Single Reach

In this notebook the effect of different parameter settings of \(x\) and \(k\) is shown.

Note

This is written in old code and will be replaced later using the network model class. The other parts already use the network model class.

Initialising model

import pandas as pd
import numpy as np
import matplotlib.pyplot as plt

from context import fit_muskingum
from fit_muskingum import getParams
from fit_muskingum import calc_Out
from fit_muskingum import calc_C

df = pd.read_excel('../data/example-inflow-karahan-adjusted.xlsx')
df = df.set_index('Time')

t = df.index.values
I = np.array(df['Inflow'])
fig = plt.figure(figsize=(7,2.5),dpi=150)
fig.patch.set_alpha(0)


ax = fig.add_subplot(111)
for axis in ['top','bottom','left','right']:
    ax.spines[axis].set_linewidth(0.5)

plt.plot(t,I,linewidth = 1 , label = 'inflow')
plt.rcParams.update({'font.size': 8, 'pgf.rcfonts' : False})

x = 0.2
k = 2
dt = 1

C0 = calc_C(k,x,dt) # k,x,dt
O0 = calc_Out(I,C0)
plt.plot(t, O0 ,'g',linewidth = 1, label = 'outflow')
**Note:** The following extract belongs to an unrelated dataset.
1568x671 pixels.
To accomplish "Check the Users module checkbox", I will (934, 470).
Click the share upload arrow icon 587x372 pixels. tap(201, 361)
plt.ylabel('Flow, $Q$ [m$^3$/s]')
plt.xlabel('Time [h]')
plt.legend();
# save to file
#plt.savefig('../thesis/report/figs/1reach.pdf', bbox_inches = 'tight')
#plt.savefig('../thesis/report/figs/1reach.pgf', bbox_inches = 'tight')

The blue line is the inflow to the reach. The reach has parameters \(x = 0.2\), \(k = 2\) and \(\Delta t = 1\) The resulting outflow is shown in green.

Understanding \(k\)

To understand what happens the effect is of \(k\), it is varied while keeping \(x\) constant. \(x\) is fixed to 0.01 while \(k\) takes the values: 1, 3, 5, 10, 25, 50. Again \(\Delta t\) is set to 1.

t = df.index.values
I = np.array(df['Inflow'])

length = 50
t = range(0,length,1)
I = np.append(I,np.full((1,length - len(I)),22))
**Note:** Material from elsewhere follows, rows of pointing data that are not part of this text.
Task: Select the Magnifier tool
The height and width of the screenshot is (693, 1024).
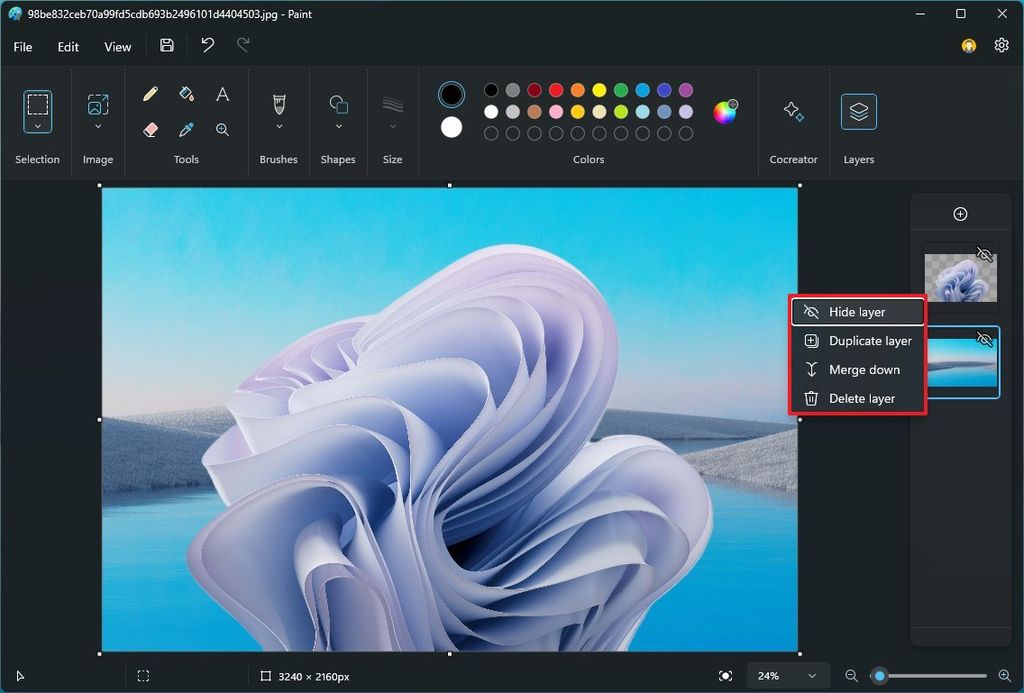Action: (x=222, y=128)
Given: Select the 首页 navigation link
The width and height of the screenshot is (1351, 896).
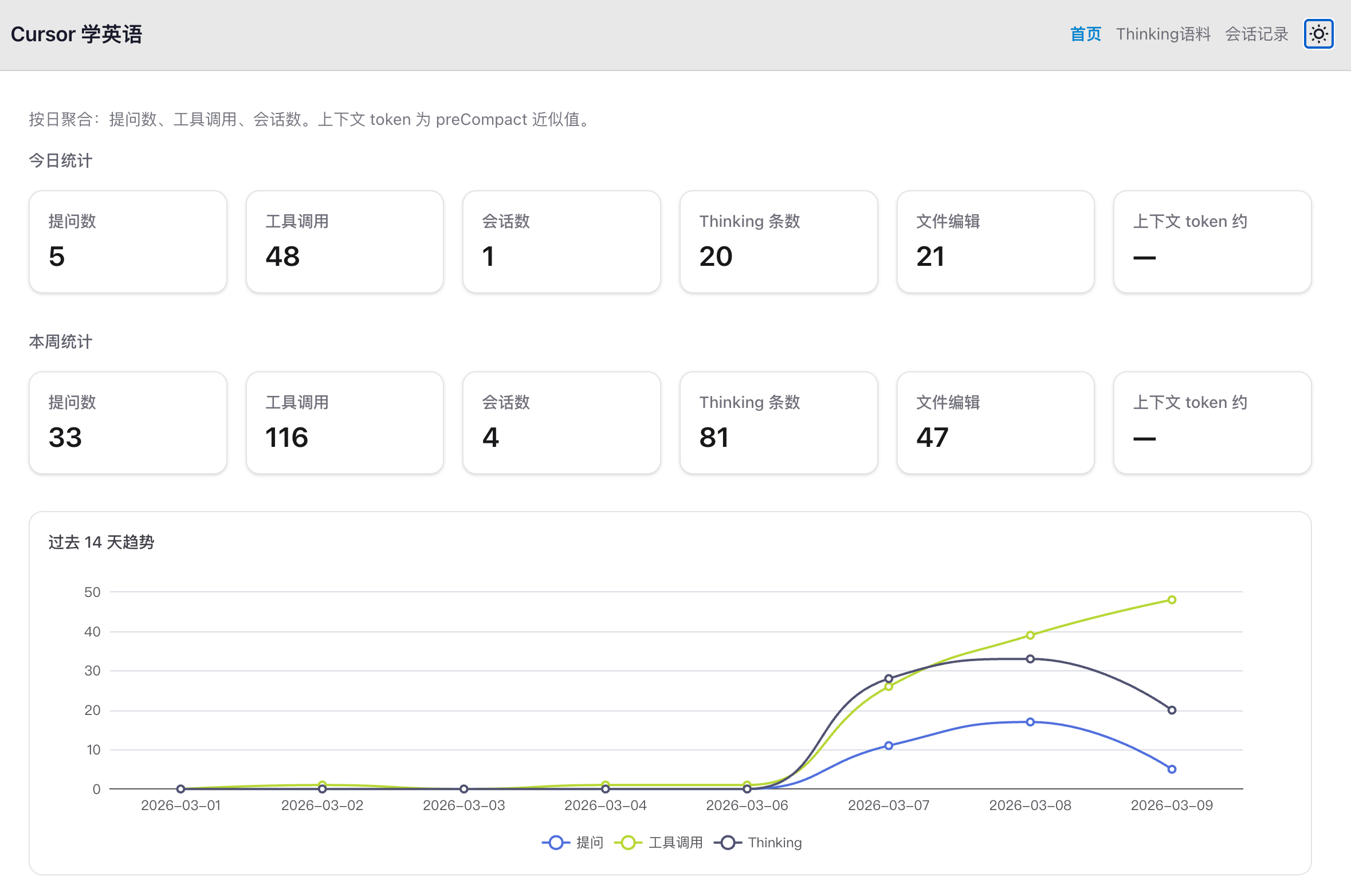Looking at the screenshot, I should [x=1086, y=34].
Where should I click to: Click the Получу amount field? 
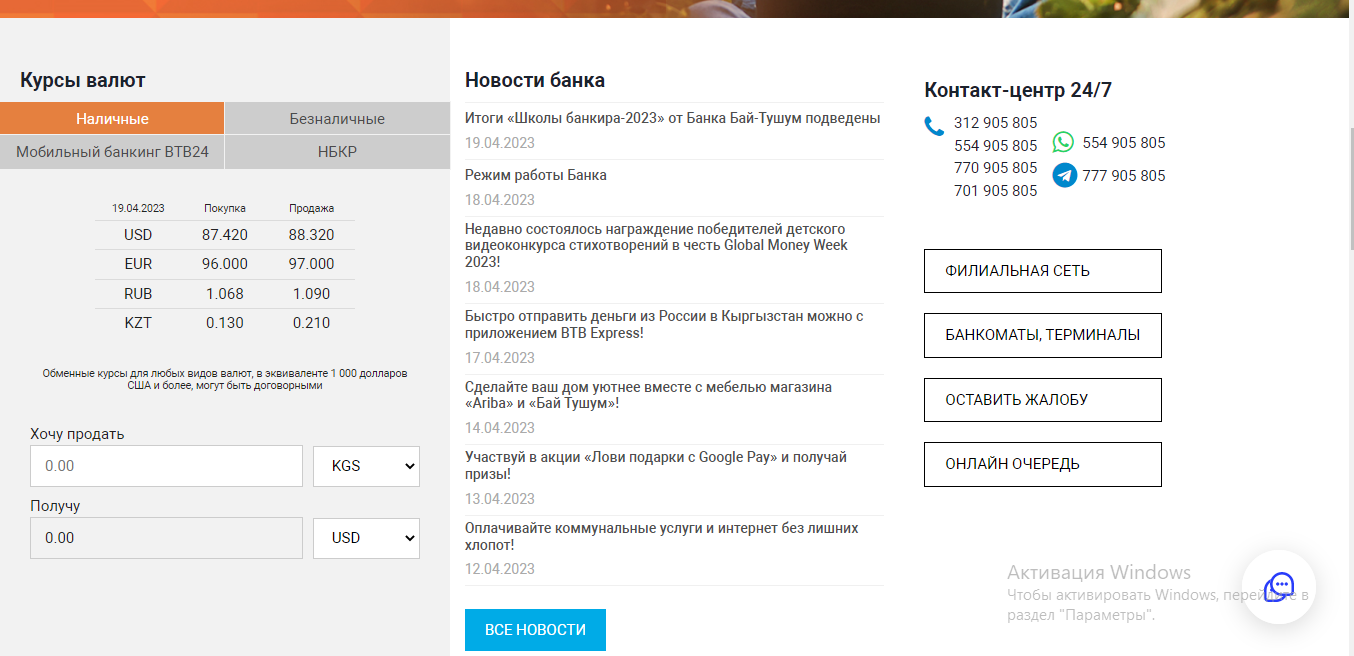point(166,538)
fig = plt.figure(figsize=(7,2.5),dpi=150)
fig.patch.set_alpha(0)
ax = fig.add_subplot(111)
for axis in ['top','bottom','left','right']:
    ax.spines[axis].set_linewidth(0.5)
plt.rcParams.update({'font.size': 8, 'pgf.rcfonts' : False})

plt.plot(t,I,linewidth = 1 , label = 'inflow')

klist = [1,3,5,10,25,50]
for k in klist:
    x = 0.01
    dt = 1
    out = calc_Out(I,calc_C(k,x,dt))
    plt.plot(t, out,linewidth = 1, label = 'outflow $k$ = ' + '{:02d}'.format(k))

plt.ylabel('Flow, $Q$ [m$^3$/s]')
plt.xlabel('Time [h]')
plt.legend();

It is clear that k is related to the delay or lag of the peak. The peaks shift to the right with increasing \(k\). While the peaks shift, also the attenuation increases. Meanwhile, flow the total volume passed by, the area under the graph, remains the same.

Understanding \(x\)

In the following section we do the same for \(x\). It will take the values: 0, 0.25, 0.5. Both \(k\) and \(\Delta t\) are kept constant at 1

t = df.index.values
I = np.array(df['Inflow'])

fig = plt.figure(figsize=(7,2.5),dpi=150)
fig.patch.set_alpha(0)
ax = fig.add_subplot(111)
for axis in ['top','bottom','left','right']:
    ax.spines[axis].set_linewidth(0.5)
plt.rcParams.update({'font.size': 8, 'pgf.rcfonts' : False})

plt.plot(t,I,linewidth = 1 , label = 'inflow')

for x in [0,0.25,0.5]:
    k = 1
    dt = 1
    out = calc_Out(I,calc_C(k,x,dt))
    plt.plot(t, out,linewidth = 1, label = 'outflow $x$ = ' + '{:1.2f}'.format(x))


plt.ylabel('Flow, $Q$ [m$^3$/s]')
plt.xlabel('Time [h]')
plt.legend()
plt.xlim(2,20);

As a result we can see that the \(x\) behaves as the attenuation parameter. All graphs have the peak at the same timestep, so no shift in time has occurred. What differs is the height of each peak. For \(x = 0.5\) no attenuation occurs, while for \(x = 0\) maximum attenuation occurs.